ORFIS, fiscalización sin prisa

Luis Alberto Romero

La titular del Órgano de Fiscalización Superior de Veracruz, Delia González Cobos, compareció este jueves ante el Congreso del Estado y con ello terminó el desfile realizado por los organismos autónomos ante el Poder Legislativo de la Entidad.

Antes del ORFIS, pasaron por ese mismo recinto los titulares de la CEDH, del IVAI, de la CEAPP y de la Fiscalía.

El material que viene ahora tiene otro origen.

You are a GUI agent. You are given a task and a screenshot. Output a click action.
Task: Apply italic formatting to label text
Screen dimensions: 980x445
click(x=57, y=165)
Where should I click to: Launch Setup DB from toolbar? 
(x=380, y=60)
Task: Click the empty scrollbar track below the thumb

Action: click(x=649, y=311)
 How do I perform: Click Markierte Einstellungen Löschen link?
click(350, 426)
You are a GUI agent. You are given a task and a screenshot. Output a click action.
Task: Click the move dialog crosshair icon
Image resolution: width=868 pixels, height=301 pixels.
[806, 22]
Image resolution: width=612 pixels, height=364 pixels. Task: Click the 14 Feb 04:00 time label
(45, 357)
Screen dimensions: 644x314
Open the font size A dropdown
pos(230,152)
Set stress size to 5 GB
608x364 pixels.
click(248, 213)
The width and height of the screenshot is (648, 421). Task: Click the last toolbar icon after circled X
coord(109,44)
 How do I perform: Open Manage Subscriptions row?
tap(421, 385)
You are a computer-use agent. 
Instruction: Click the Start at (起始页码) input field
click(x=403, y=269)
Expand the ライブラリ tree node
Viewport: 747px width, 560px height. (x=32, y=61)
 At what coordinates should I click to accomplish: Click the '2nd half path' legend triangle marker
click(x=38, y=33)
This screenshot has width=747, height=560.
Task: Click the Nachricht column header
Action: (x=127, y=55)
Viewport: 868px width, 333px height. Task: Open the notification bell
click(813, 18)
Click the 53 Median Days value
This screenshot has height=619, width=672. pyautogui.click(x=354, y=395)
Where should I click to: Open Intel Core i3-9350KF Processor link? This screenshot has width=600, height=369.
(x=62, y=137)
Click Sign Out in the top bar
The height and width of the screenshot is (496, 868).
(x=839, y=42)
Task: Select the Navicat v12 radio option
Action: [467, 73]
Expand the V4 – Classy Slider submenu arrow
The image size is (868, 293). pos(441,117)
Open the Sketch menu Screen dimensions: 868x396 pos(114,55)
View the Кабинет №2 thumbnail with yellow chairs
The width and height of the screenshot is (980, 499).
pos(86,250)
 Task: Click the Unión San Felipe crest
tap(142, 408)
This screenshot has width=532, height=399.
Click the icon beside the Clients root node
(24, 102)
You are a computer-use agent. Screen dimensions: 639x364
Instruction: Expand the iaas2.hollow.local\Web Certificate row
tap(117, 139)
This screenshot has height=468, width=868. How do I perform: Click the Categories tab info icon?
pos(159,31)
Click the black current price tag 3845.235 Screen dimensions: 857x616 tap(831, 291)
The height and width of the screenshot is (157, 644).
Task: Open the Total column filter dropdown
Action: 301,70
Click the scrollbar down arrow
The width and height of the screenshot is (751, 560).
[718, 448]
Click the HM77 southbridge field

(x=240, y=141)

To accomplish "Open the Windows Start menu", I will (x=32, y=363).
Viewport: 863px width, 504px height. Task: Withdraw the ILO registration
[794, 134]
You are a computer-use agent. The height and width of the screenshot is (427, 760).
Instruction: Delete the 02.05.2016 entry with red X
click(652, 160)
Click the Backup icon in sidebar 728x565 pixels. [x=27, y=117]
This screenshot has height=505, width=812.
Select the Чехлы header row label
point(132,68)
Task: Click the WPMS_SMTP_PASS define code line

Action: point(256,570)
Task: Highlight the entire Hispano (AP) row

En el caso del ORFIS, se trató de una de las comparecencias más esperadas en el Congreso de Veracruz básicamente por dos motivos: primero, por el interés que despierta el tema de la fiscalización y de las denuncias que por presuntos daños patrimoniales se han acumulado desde hace años; segundo, por ser este el único de organismo autónomo de Veracruz que no ha cumplido con una de sus tareas fundamentales, la auditoría a la cuenta pública 2019.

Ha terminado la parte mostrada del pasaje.